## REQUIRED ACTION:
Across the material below, how many lines contain the word "Open"? Respond with the number only.

## SUPPLIED ENTRIES:
::::

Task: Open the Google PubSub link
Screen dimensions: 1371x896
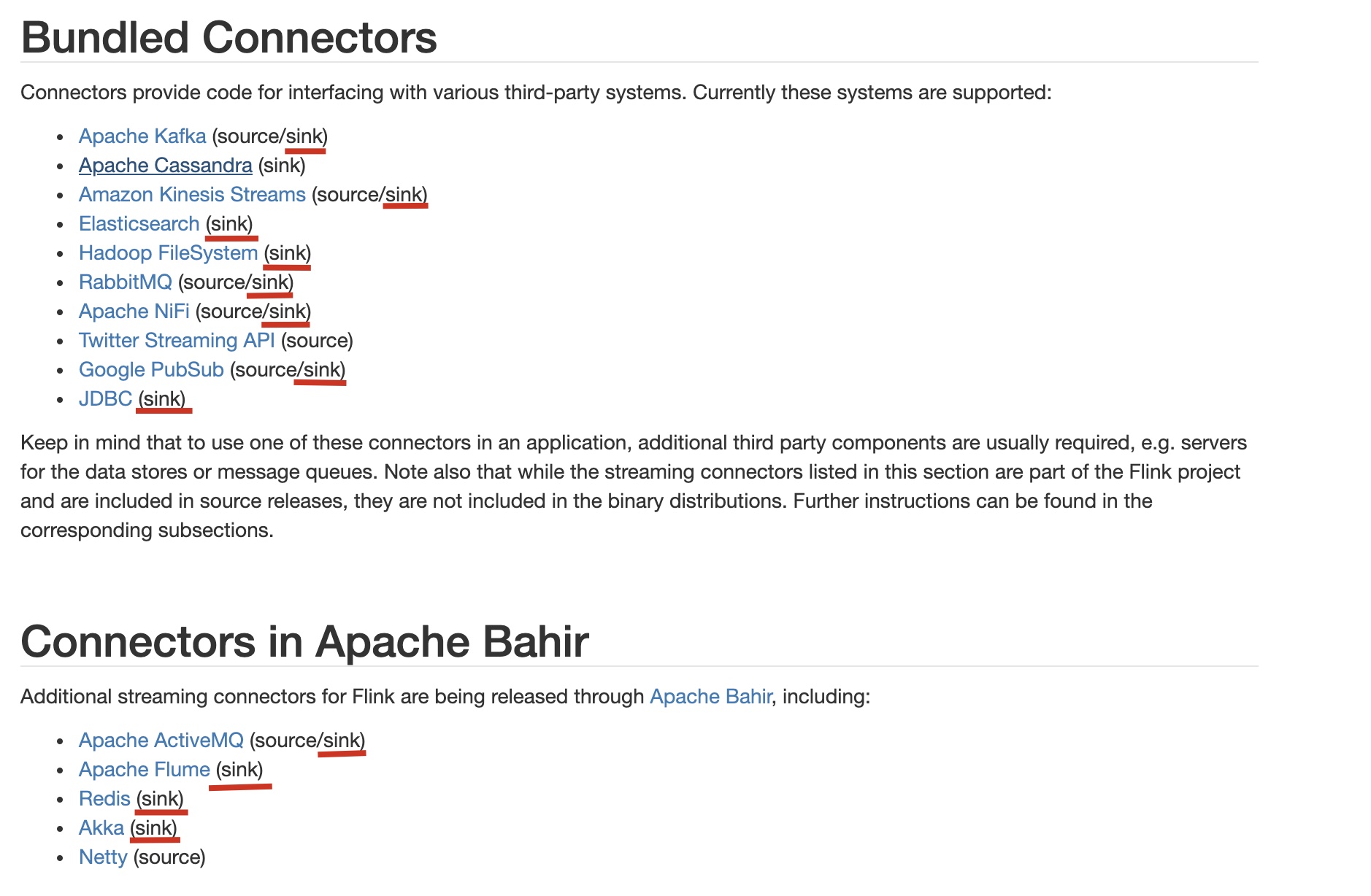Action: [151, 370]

::::

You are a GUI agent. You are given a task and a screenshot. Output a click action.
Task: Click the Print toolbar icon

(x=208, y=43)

::::

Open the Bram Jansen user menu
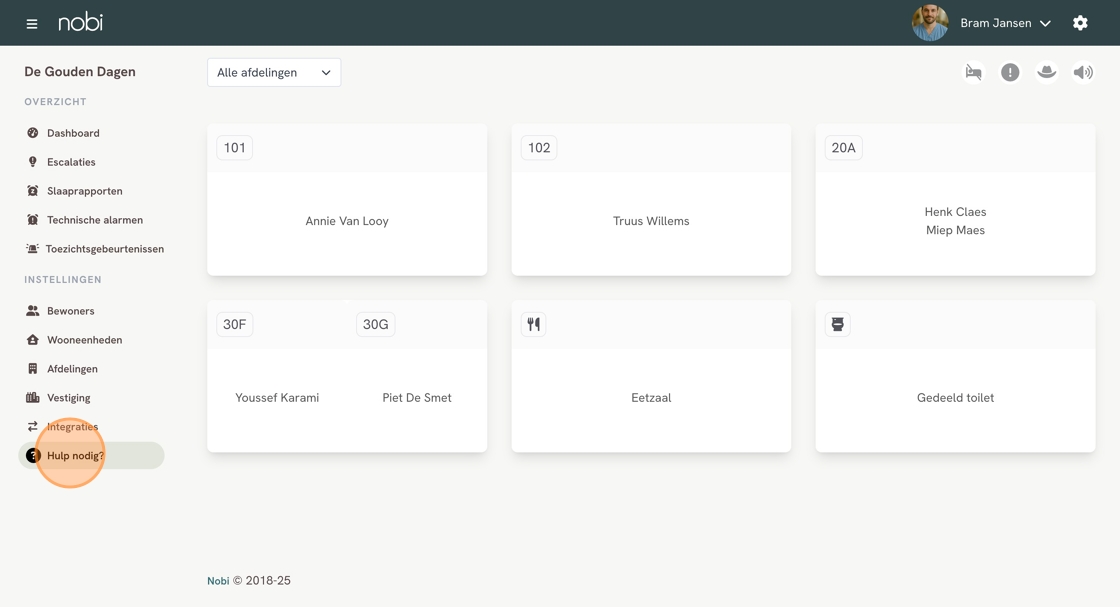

::::

## ANSWER TO THE EXERCISE:
2